The Efficacy of Early Analgesics for Treatment of Acute Abdomen
Jin Hee Jung, Ki Beom Kim, Koo Young Jung
Department of Emergency Medicine, College of Medicine, Ewha Womans University, Seoul, Korea. kyjung@ewha.ac.kr
ABSTRACT
PURPOSE:
Discouraging the use of analgesics in patients with acute abdominal pain prior to a definitive diagnosis is a common practice. Recently this viewpoint has been challenged in the field of emergency medicine.

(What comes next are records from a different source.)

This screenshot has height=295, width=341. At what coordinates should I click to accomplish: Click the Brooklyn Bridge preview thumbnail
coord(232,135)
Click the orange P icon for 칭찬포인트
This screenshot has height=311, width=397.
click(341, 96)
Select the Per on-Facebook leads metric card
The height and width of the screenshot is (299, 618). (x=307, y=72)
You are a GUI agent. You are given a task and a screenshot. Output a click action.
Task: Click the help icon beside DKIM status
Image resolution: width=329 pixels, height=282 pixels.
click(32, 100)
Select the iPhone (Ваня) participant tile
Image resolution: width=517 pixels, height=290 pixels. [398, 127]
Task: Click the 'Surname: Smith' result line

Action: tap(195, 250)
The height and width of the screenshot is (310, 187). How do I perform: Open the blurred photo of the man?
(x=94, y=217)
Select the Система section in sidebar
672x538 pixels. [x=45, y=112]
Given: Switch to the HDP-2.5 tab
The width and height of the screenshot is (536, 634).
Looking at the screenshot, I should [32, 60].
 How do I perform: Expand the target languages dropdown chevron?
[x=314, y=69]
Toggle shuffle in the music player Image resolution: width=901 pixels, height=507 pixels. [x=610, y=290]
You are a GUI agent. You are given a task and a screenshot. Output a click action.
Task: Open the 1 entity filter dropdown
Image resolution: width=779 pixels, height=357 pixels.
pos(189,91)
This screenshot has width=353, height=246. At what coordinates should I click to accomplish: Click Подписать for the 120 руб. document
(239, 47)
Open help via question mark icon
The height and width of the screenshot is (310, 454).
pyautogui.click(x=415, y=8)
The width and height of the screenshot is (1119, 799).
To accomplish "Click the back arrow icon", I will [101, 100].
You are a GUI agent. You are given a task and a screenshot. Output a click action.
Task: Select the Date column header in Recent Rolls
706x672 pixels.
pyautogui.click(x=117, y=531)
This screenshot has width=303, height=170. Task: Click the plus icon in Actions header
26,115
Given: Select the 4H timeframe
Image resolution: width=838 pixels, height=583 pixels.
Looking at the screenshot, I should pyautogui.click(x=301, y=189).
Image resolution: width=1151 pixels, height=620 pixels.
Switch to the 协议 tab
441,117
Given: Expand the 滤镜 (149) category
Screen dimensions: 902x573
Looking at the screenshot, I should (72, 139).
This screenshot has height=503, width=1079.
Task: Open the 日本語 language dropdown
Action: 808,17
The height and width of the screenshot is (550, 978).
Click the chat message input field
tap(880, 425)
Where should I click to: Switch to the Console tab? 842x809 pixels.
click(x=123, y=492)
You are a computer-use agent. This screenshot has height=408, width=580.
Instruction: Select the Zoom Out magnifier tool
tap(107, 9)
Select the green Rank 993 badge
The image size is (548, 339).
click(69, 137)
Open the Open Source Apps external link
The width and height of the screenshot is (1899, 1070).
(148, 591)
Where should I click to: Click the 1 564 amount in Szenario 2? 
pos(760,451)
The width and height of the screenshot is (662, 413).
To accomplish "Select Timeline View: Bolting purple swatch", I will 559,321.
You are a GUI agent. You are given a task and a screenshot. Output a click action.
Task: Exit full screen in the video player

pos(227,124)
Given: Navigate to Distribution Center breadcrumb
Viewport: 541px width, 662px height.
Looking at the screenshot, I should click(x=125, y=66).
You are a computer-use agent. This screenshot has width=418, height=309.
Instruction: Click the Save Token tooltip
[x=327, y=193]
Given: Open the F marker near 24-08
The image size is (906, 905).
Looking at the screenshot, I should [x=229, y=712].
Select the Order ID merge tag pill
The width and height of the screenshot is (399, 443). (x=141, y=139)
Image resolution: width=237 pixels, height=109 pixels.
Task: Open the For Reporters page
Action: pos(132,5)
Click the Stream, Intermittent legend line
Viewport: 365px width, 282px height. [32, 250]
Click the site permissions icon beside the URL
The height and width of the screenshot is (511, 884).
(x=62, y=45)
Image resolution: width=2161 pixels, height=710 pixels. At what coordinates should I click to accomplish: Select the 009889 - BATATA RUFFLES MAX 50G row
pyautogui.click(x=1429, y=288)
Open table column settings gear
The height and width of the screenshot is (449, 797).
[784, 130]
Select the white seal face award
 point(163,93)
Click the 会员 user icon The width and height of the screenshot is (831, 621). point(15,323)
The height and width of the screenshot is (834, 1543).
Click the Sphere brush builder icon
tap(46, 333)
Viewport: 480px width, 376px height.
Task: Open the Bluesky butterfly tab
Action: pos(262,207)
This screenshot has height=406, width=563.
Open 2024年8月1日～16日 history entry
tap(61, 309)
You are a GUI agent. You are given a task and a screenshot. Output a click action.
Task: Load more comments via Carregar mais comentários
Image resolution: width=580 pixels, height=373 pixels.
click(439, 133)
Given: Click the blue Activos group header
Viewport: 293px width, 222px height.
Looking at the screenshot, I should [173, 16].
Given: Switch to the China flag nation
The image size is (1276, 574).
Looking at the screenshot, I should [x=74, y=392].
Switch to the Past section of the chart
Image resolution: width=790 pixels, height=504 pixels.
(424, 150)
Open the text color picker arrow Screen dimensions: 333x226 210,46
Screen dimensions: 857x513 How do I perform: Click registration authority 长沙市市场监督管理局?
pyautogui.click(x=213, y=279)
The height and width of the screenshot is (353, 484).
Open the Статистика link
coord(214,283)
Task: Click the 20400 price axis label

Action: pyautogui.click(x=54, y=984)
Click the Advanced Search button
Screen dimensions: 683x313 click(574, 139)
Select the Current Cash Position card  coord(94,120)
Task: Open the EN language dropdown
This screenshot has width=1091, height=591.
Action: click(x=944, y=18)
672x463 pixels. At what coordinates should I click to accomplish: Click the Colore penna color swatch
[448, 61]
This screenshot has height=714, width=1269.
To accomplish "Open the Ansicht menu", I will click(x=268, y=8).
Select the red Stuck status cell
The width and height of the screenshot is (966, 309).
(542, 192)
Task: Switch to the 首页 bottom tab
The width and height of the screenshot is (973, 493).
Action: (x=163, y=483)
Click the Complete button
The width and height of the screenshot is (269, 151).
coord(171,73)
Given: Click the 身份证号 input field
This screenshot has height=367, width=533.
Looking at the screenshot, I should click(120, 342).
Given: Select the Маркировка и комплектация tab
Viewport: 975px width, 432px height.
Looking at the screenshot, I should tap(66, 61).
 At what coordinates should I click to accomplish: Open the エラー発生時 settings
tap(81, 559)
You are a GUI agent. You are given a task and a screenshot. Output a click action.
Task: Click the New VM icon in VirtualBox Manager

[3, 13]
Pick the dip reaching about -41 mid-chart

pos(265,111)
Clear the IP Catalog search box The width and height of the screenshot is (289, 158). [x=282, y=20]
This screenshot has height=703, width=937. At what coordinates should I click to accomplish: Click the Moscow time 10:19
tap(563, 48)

We investigated whether early analgesia in an acute abdomen improves the patient's comfort in the emergency department (ED) without any adverse effects.
METHODS:
From March 2004 to August 2004, we prospectively interviewed 124 patients with acute abdominal pain whose visual analog scale (VAS) was larger than 70. Shock, allergies to analgesics, pregnancy, and a traumatic abdomen were reason for patients being excluded from this study. Among the 124 patients, 57 patients were managed by conventional methods during the first 3 months (group 1), and another 67 patients were administrated analgesics within 10 minutes just after initial physical examination during the second 3 months (group 2). The VAS was used as the baseline to assess abdominal pain before administering analgesics, 30 minutes after administering analgesics, and at the time when the decision was made to admit or discharge the patient.
RESULTS:
The mean time of analgesics administration after ED visit was 52.2 minutes in group 1 and 10.2 minutes in group 2. The administration rate of analgesics in group 1 was 64.9%, and that of in-patients was 37.5%. The mean VAS score for pain relief was 36.7, and additional analgesics were needed when the VAS was larger than 69.3. At the one week follow up, adverse effects were noted.
CONCLUSION:
Although the use of early analgesics helped rapid relief of patient's pain, there were no adverse effects in diagnoses or prognoses after early administration of analgesics. Also, an acute abdomen with a VAS larger than 70 called for analgesics to be administerd.